It is with a heavy heart that I feel I must take a break from teaching you how to be better managers to come back to my favourite subject - car parks. Unfortunately its not with good news.
I have had to blog on this before. 'Save Our East Midlands Car Parks' was a particularly unread call to arms in defence of this neglected part of our national heritage. The focus was on the wanton vandalism perpetrated to the car parks in the East Midlands. Since then I have kept my eye on that part of the world, and what I read displeases me greatly.
Usually I read with delight the proliferation of car parks around the world, covering up useless pieces of natural habitat, or as the result of the demolition of buildings too old to be of any use (e.g. castles).
But not in the East Midlands of England where a warped sense of the past still prevails.
Leicester having suitably ignored the presence under one of their car parks of a disastrous monarch that brought to an end a centuries old dynasty through murder and mismanagement, were persuaded to dig him up and now want to celebrate this. What sort of message is the local council sending to its citizens? In the council chamber did they think, 'Let us inconvenience people through the removal of one of the useful symbols of wealth and success of a modern city (the car park) in favour of a celebration of tyranny, murder and ultimate failure (a load of old bones). The world has truly gone mad.
Northampton dug up a car park to find a castle, Lincoln destroyed a car park to build a museum - the madness is endless.
The final straw has come when I read the headline,
Another Car Park Another Discovery in the Heritage Daily. http://www.heritagedaily.com/2013/05/1131/ Yet again the good burghers of Leicester are suffering at the hands of heritage vandals. This time the University of Leicester have got their hands on a car park. A
cademics shouldn't be allowed out - I've been long convinced Universities are a form of care in the community for clever people. Yet they have discovered 'personal items' such as jewellery and shoes in their car park. If any 'normal' person is found in a car park in possession of digging tools and 'personal items' that do not belong to him he would rightly be arrested - not lauded. That is the kind of moral vacuum that seems to pervade the East Midlands of England.

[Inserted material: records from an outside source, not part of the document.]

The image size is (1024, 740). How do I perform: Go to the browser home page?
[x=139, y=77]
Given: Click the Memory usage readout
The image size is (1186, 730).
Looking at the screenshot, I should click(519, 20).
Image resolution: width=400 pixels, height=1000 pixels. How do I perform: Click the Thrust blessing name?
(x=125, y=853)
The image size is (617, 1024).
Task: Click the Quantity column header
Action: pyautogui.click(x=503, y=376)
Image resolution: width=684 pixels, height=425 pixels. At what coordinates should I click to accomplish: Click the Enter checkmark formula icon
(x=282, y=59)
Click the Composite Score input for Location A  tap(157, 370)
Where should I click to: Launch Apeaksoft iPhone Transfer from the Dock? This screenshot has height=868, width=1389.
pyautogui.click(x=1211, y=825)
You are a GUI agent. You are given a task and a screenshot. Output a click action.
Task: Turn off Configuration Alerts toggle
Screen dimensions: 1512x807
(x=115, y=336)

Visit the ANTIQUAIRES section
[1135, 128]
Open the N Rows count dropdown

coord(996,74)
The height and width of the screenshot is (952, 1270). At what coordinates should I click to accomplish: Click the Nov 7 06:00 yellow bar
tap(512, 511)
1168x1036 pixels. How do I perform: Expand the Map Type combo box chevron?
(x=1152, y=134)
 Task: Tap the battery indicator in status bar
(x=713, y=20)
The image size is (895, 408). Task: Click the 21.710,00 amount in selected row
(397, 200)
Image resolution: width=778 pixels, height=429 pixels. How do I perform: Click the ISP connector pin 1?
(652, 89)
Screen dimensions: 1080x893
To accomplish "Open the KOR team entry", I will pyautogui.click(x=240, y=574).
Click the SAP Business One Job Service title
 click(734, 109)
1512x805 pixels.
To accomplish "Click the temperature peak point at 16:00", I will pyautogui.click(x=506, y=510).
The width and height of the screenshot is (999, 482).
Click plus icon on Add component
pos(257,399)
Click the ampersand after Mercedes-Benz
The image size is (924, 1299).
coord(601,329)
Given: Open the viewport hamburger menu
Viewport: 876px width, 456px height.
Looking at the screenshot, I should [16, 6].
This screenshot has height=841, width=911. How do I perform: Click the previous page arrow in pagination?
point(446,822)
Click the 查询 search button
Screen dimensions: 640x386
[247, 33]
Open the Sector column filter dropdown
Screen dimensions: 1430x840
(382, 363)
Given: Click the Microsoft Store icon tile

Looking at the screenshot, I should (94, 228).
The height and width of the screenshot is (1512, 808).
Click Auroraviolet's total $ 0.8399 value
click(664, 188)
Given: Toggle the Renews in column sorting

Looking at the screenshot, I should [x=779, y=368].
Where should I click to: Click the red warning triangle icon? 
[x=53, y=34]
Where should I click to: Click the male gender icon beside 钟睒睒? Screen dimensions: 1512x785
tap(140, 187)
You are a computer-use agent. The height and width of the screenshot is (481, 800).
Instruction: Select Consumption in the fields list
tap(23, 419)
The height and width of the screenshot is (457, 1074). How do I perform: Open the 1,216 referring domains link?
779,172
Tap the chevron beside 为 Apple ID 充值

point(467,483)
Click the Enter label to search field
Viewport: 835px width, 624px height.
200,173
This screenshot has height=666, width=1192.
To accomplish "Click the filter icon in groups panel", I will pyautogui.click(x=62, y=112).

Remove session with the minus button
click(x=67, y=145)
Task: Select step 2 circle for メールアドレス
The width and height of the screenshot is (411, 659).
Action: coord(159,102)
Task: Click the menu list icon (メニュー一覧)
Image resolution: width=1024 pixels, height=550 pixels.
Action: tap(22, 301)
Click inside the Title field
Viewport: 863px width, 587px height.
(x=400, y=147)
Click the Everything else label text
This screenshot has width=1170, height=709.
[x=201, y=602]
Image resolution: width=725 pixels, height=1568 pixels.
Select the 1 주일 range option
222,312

The time has come to act and the perfect opportunity has presented itself to begin the fight. The East Midlands Museum Service is hosting a conference in Nottingham to support museums and heritage in the region. The programme ignores car parking heritage entirely, but they seem to want ideas for the strategic direction of heritage management in their region. If I am armed with a petition I will demand that car park protection is part of that strategy. I urge all car park thinking people to join me outside to protest then come inside (it's free apparently) to lobby attendees.
Therefore please support me when I present the strength of public feeling to the East Midlands Regional Museums Conference on 5th and 6th June 2013 by signing my petition at the URL link below
http://www.ipetitions.com/petition/save-the-car-parks-of-the-east-midlands/
The future of car parks is in your hands.